## REQUIREMENT
Look for the word "Open" in the entries and copy each line where it appears.

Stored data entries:
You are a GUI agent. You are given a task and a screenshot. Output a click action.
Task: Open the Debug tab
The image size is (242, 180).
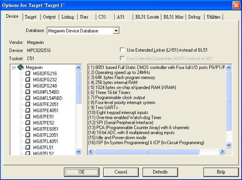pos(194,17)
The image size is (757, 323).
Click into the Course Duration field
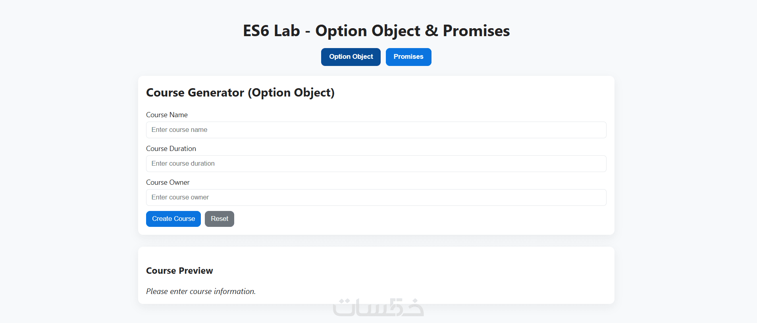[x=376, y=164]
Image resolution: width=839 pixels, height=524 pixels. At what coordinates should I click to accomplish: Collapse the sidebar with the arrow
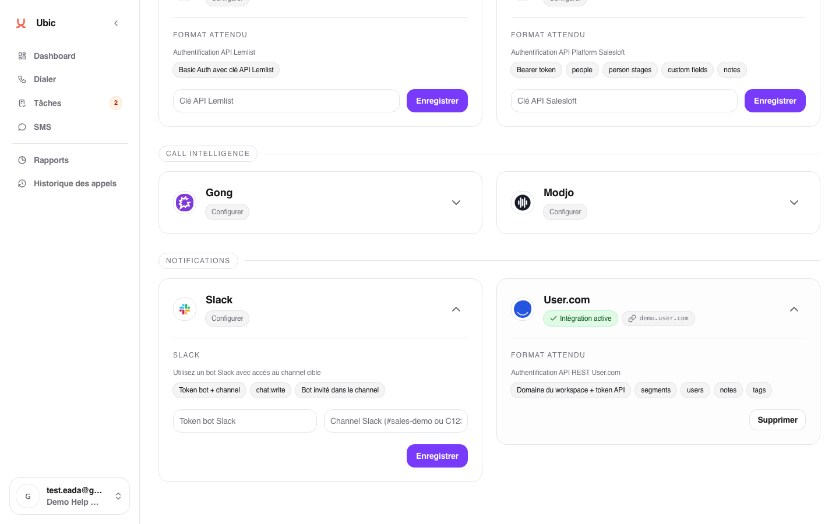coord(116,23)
---
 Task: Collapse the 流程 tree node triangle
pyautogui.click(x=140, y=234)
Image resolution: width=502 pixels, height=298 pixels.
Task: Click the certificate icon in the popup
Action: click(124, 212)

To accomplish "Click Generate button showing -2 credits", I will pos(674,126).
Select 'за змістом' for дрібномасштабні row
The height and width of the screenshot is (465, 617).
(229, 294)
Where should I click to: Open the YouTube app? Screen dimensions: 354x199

## RESULT OF THIS EXERCISE
Task: Open the Debug tab
Where should I click to: Open the YouTube app? Screen dimensions: 354x199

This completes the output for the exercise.